**How to complete this task**
Provide only the number of lines in the data below that contain the word "Where".

**Provided information**
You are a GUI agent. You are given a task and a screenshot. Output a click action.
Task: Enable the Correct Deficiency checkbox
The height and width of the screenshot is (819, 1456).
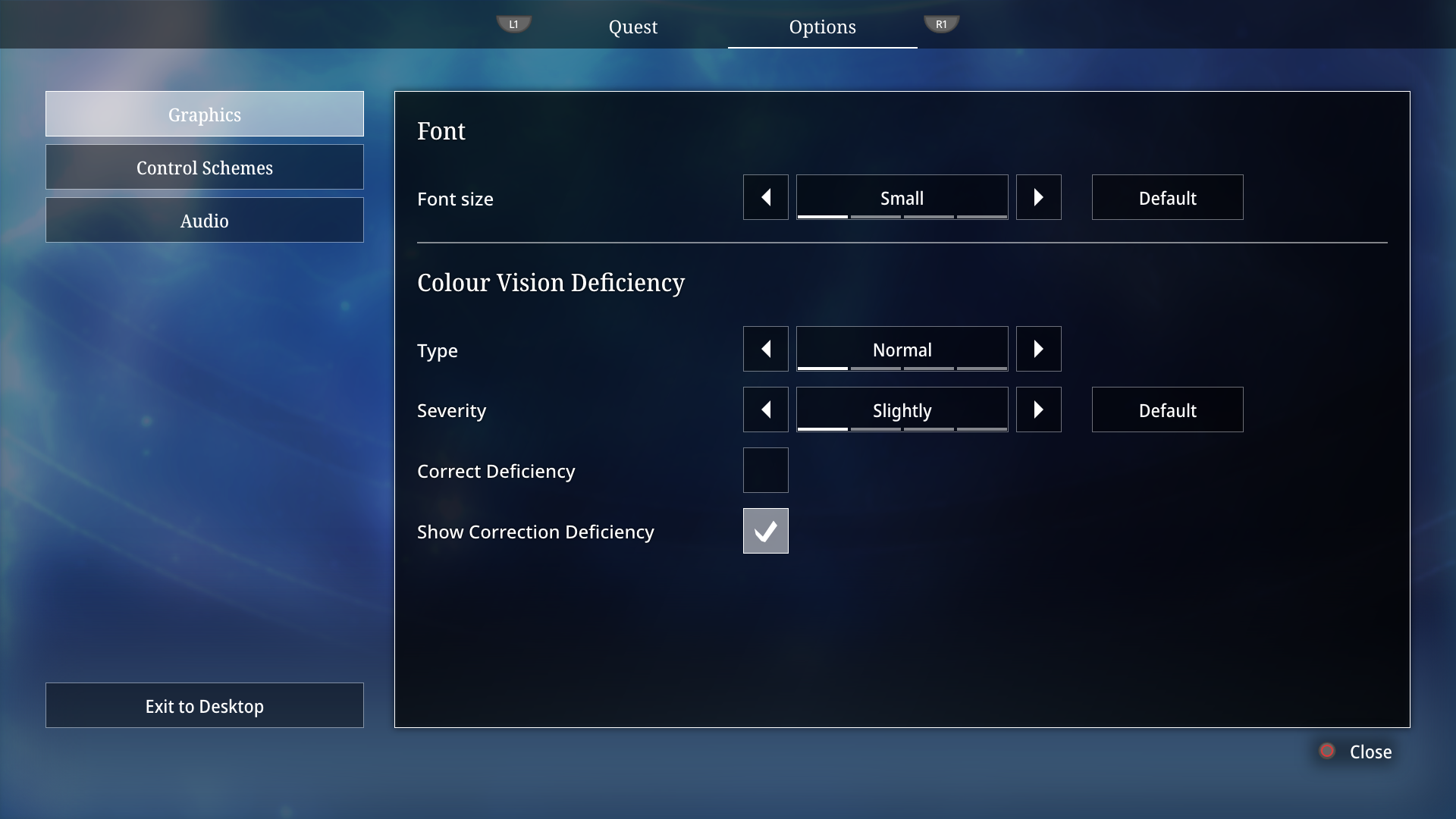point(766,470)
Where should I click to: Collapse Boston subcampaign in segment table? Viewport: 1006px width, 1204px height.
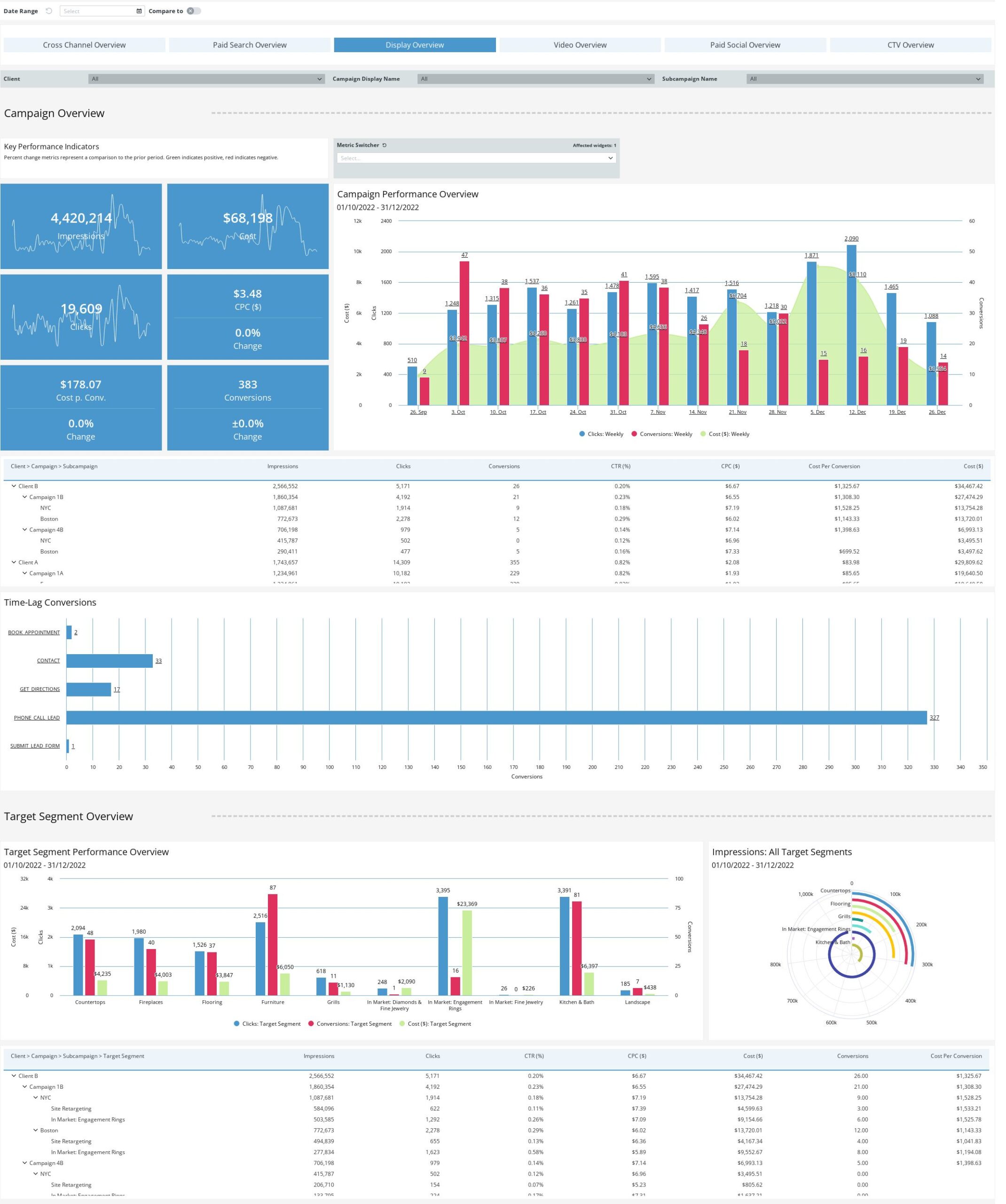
==
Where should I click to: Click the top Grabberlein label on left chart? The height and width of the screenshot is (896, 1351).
---
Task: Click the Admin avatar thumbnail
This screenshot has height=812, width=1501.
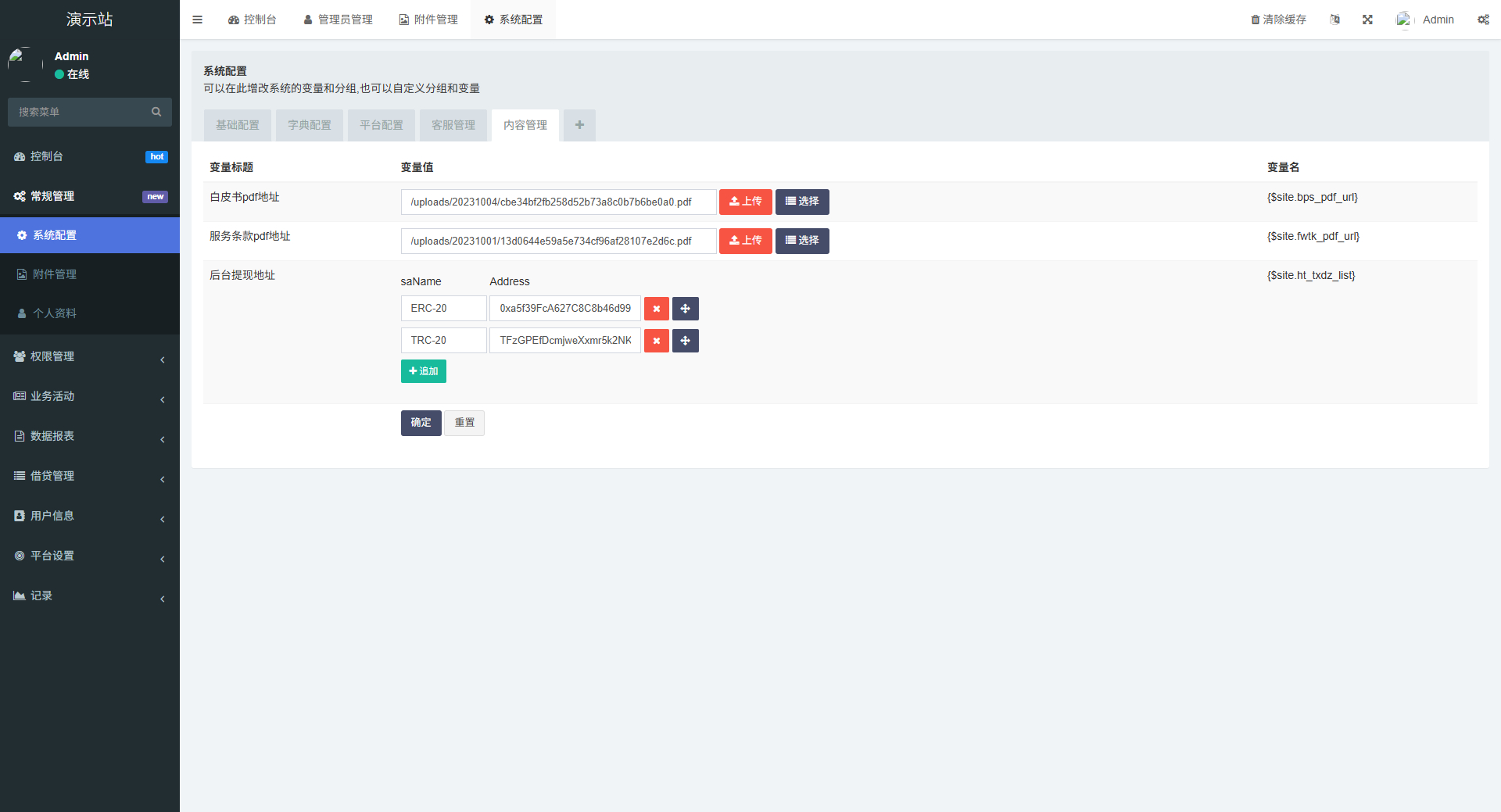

**Answer space**
2